First, a little background.
I spent an embarrassingly large portion of my holiday break playing (and beating) Bioware’s massively addictive RPG for the Xbox 360, Mass Effect. (Female Paragon Sentinel, if you must know). I generally like RPGs (role playing games).
One of the first games Chris and I ever got hooked on playing together was Uncharted Waters for Nintendo, an RPG where you were a ship captain in 16th century Portugal. You sailed around the world, buying spices, artwork and other items low at one port and selling them high at another, building a fleet of progressively bigger ships while winning the heart of the princess.
Oh, and also avoiding getting boarded by pirates. This is probably why I have failed to respond to my friends’ repeated requests to join the pirate team on Facebook Pirates vs . Ninjas. I can hold a grudge like nobody’s business. I’m not sure I’ve ever forgiven their ilk for setting fire to my 16-bit carrack full of cloves all those years ago. (Although I’m sure the smoke was quite aromatic as it sank into the Mediterranean.)
Anyway, at least three times in the last two weeks, (particularly in my work life and my participation in social media) I’ve had a moment where I thought “Huh. This is pretty much just like an RPG…”
In a role playing game, whether it’s a video game or a live action version (like Dungeons & Dragons), it’s all about building your character. In the beginning, you figure out what kind of character you want to play: a fighter, a priest, or a rogue. Whether your character is a shoot-from-the-hip renegade or a charismatic, smooth-talking diplomat. You make choices, usually without having all the information you’d like, and those choices have consequences. (This is where you learn the value of asking lots of stupid questions before you act.)
You have the opportunity to help others, or to exploit them for your own gain. One path pays better up front, the other pays better over time. You learn that influence is a form of power that you have to respect and use carefully. It’s easy to lose and tough to earn back.
You have attributes: personal strengths and weaknesses. As you gain experience, you have to choose when to use that experience to further develop your existing strengths, or to bolster your weaknesses.

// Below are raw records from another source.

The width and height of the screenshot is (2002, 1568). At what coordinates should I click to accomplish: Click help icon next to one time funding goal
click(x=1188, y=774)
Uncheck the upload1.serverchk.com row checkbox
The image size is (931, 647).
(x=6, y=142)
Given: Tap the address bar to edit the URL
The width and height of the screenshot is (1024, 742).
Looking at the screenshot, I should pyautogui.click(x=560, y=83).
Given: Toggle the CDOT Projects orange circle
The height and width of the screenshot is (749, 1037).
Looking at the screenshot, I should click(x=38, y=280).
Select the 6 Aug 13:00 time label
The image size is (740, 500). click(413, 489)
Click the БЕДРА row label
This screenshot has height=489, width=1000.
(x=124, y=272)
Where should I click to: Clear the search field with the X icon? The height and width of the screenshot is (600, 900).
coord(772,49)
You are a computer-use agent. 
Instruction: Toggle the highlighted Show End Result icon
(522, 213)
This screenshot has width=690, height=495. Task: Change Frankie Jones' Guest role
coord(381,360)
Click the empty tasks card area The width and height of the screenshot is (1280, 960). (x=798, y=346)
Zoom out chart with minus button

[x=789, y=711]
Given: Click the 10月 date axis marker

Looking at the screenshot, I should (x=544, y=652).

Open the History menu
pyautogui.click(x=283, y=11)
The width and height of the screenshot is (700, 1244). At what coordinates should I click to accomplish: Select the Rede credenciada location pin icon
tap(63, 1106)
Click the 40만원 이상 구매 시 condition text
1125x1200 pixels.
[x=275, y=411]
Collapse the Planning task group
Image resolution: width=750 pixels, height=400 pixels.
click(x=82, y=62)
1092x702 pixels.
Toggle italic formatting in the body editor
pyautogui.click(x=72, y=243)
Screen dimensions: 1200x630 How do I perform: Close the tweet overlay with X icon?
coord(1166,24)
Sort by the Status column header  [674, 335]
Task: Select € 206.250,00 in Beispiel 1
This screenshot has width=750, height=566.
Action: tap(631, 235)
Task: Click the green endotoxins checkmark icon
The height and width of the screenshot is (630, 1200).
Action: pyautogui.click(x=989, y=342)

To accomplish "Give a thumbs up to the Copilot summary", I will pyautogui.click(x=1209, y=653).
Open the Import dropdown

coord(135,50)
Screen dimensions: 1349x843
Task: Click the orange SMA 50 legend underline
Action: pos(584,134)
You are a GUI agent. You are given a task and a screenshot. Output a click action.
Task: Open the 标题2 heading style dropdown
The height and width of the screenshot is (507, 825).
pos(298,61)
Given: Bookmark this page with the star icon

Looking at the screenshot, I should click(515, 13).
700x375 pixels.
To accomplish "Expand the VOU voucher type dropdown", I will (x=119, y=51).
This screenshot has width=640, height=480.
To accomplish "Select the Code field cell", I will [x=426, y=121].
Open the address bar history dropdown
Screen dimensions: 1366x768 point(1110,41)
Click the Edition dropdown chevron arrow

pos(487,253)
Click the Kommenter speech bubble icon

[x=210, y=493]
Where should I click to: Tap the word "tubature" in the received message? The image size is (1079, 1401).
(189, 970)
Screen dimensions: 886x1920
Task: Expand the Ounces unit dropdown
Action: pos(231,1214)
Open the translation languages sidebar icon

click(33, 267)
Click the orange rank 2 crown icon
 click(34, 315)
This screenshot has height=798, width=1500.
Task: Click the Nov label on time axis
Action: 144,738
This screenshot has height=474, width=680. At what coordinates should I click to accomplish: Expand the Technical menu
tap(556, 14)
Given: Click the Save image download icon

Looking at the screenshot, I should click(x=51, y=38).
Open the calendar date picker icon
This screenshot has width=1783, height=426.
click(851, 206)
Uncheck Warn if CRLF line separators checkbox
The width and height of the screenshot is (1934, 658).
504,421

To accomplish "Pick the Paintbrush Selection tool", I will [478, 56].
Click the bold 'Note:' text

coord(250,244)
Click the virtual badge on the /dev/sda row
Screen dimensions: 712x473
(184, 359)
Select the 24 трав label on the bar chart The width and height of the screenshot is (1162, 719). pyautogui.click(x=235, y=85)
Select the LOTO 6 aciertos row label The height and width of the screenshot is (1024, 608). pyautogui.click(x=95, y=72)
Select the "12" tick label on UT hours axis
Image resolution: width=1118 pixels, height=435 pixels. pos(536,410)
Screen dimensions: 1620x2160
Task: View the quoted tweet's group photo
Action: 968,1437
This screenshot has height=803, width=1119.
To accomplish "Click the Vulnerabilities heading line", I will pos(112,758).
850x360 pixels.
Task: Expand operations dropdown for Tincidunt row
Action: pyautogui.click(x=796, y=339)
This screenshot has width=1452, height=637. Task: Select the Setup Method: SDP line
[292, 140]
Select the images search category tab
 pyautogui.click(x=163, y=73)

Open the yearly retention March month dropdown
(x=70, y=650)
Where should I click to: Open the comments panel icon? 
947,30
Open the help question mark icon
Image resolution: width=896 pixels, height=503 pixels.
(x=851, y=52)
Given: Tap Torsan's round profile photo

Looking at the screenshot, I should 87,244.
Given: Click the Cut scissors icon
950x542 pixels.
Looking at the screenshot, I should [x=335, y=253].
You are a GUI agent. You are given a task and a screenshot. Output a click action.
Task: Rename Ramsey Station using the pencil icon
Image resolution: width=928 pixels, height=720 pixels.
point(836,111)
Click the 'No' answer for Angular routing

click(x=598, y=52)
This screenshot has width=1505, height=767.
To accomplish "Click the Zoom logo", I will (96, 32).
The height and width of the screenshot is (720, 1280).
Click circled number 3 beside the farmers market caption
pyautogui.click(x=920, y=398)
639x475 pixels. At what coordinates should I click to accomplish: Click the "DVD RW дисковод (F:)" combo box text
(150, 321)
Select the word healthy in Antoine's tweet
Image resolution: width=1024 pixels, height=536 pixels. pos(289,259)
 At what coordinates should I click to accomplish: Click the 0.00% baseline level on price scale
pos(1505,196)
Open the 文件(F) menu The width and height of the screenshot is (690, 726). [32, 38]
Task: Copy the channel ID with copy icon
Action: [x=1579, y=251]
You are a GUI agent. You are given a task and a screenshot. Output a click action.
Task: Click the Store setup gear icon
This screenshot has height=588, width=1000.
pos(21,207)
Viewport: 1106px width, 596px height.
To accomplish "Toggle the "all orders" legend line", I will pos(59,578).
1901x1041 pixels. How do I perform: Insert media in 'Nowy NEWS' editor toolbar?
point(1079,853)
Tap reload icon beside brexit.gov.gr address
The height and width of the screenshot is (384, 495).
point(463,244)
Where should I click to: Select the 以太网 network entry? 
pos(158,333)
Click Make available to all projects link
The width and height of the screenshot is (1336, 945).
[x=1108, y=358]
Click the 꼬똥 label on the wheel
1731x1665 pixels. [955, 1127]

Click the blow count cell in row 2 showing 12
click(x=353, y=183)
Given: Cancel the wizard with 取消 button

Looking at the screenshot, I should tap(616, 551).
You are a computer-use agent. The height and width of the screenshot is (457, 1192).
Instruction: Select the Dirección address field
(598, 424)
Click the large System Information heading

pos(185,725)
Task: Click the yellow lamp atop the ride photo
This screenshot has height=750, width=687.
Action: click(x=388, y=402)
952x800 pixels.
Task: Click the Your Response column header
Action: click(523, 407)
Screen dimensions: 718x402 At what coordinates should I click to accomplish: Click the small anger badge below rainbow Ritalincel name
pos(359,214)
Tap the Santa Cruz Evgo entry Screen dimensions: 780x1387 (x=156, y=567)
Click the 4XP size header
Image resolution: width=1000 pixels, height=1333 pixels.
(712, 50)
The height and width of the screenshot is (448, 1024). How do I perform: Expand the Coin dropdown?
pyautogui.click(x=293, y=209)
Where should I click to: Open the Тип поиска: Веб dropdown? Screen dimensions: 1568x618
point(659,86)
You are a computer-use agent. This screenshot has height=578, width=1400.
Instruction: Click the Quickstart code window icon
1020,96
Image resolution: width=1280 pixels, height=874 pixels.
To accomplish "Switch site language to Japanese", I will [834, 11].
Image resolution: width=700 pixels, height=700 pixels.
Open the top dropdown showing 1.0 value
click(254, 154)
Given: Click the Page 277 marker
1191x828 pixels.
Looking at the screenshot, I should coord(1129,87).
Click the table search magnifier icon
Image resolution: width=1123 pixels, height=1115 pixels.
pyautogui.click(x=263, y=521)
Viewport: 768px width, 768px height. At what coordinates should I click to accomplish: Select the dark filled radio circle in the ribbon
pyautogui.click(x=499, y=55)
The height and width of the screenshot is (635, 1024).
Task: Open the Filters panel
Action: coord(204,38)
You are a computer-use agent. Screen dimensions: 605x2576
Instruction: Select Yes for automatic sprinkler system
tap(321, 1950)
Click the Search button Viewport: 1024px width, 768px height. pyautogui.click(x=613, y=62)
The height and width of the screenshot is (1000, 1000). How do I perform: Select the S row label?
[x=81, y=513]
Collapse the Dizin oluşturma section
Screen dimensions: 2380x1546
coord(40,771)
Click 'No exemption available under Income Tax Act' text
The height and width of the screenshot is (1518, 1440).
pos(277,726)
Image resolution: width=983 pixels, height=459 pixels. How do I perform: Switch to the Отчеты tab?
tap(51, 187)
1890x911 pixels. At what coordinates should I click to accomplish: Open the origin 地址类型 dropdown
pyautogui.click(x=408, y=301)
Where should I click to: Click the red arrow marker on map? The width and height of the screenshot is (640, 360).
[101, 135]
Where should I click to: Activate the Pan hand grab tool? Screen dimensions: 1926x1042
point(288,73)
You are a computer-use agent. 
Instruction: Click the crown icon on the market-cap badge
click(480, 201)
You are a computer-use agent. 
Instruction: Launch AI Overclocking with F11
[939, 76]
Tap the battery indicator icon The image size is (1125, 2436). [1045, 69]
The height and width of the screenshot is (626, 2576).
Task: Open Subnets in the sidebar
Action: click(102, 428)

You learn the value of a good, solid team. No one character is “balanced” enough to handle everything the adventure throws at you. You learn to find people whose strengths and style complement yours–and you learn when to hand off to them, instead of crashing and burning trying to do everything yourself.
You also learn that while you got into it for the treasure and adventure, in the end it’s the relationships you made and the conversations you had with the other players that you remember most.
Navigating your real life, and your virtual life in social media, is still all about building your character. It’s about seeking out valuable experiences that have something to teach you. You have to determine what kind of character you want. Managing your influence in a smart way is an important strategy. So is learning when to apply your energy to developing your strengths, and when to apply it to bolstering your weaknesses. You learn the fine art of collaboration: how to seek out and develop complementary, mutually-beneficial relationships.
Oh, and lastly, you learn to watch out for those @!$#& pirates.